* _TEXT EXCERPT_:
---------------
The Chodakowski family were instrumental in the creation and running of interwar Lithuania.

The family remained in the area of present-day Lithuania until World War II when many fled West to settle in the USA and Canada. Some branches of the family remained in Lithuania during the Communist occupation.

The family are now predominantly in Lithuania, Canada, and the United States.

One of the branches of the family once owned Bobolice Castle near Krakow, Poland.

== Notable members ==

- Antoni Chodakowski (1784-1831) Lieutenant in the 1st Light Cavalry Lancers Regiment of the Imperial Guard of Napoleon Bonaparte;
- Ludwik Mieczysław Chodakowski (1843-1914) Polish doctor of medicine;
- Romanas Chodakauskas (1883-1932) Colonel in the Lithuanian military court and military attaché to Berlin;
- Sofija Chodakauskaitė (1884-1968) First Lady of Lithuania, wife of the first President of Lithuania, Antanas Smetona (1874-1944);
- Tadas Chodakauskas (1889-1959) the long-standing mayor of Panevėžys, Lithuania (1925-1940);
- Jadvyga Chodakauskaitė (1891-1988) journalist, activist, Deputy Chief of Mission to Switzerland and the wife of Lithuanian Prime Minister Juozas Tūbelis (1882-1939).
---------------
* _EXERCISE 1_: According to the passage on the Chodakowski family, which castle did one branch of the family once own?
* _EXERCISE 2_: Duplicate the passage on the Chodakowski family, starting at "The Chodakowski family" and ending at "the Communist occupation.".

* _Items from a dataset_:
---------------
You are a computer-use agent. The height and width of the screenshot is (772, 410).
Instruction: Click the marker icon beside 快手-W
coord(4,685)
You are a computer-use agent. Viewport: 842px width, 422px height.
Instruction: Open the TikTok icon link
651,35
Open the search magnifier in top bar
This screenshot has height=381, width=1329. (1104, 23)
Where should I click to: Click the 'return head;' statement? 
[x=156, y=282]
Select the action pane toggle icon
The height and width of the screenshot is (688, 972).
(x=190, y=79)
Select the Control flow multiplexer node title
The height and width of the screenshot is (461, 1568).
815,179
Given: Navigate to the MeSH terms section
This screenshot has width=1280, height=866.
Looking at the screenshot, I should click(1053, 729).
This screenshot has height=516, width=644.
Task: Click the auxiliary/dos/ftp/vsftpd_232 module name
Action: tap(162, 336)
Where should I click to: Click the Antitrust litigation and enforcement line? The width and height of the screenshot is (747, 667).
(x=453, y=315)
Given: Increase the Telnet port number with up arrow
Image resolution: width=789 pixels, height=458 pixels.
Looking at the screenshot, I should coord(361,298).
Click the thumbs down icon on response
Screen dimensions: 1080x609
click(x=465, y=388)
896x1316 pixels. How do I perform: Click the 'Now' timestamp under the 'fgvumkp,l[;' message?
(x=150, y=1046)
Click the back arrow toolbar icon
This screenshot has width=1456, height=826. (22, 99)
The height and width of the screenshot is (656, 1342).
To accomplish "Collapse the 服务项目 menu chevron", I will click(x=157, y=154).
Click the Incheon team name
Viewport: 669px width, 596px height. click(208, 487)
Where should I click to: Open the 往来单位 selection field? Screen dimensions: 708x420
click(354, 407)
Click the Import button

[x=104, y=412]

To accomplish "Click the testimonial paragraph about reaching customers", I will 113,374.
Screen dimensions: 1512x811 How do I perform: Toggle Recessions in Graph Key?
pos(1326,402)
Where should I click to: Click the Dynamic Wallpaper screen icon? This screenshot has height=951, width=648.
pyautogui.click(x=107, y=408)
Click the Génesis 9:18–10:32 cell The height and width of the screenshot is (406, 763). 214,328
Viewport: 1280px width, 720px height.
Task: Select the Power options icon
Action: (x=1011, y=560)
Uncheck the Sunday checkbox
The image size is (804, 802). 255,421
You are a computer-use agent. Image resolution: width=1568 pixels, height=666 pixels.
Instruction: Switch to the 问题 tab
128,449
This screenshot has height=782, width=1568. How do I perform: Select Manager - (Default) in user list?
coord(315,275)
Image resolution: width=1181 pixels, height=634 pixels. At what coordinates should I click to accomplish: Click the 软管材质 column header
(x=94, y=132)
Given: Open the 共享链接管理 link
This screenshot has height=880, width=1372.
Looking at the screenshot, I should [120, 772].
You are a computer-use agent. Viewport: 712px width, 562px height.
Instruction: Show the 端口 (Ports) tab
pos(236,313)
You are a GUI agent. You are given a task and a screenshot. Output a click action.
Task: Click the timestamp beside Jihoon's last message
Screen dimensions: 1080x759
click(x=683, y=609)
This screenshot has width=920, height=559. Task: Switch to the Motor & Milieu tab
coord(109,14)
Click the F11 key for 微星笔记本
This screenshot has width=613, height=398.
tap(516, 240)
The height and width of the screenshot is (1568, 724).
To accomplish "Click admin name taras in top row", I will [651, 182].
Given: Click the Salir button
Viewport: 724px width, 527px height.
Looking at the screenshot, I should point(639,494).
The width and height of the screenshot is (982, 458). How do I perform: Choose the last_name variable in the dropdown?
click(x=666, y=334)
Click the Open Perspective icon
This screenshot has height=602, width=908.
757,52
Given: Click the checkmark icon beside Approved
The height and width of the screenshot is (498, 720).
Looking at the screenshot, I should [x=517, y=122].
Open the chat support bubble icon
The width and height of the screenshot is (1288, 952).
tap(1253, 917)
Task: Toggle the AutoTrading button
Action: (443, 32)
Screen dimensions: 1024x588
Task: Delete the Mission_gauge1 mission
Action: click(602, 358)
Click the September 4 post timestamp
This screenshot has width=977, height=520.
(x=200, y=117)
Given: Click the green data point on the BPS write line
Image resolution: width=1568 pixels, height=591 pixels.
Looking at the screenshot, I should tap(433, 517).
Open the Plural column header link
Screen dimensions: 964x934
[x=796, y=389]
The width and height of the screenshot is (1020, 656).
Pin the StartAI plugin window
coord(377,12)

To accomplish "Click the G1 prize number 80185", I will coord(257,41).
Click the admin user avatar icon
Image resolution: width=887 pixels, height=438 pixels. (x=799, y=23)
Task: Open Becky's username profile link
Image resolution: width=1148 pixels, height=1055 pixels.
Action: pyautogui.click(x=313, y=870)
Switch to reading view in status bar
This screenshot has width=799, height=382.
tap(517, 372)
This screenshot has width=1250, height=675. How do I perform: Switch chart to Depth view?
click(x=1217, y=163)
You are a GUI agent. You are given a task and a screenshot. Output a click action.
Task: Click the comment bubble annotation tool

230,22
---------------
* _RESPONSE AREA 1_: Bobolice Castle near Krakow, Poland.

* _RESPONSE AREA 2_:
The Chodakowski family were instrumental in the creation and running of interwar Lithuania.

The family remained in the area of present-day Lithuania until World War II when many fled West to settle in the USA and Canada. Some branches of the family remained in Lithuania during the Communist occupation.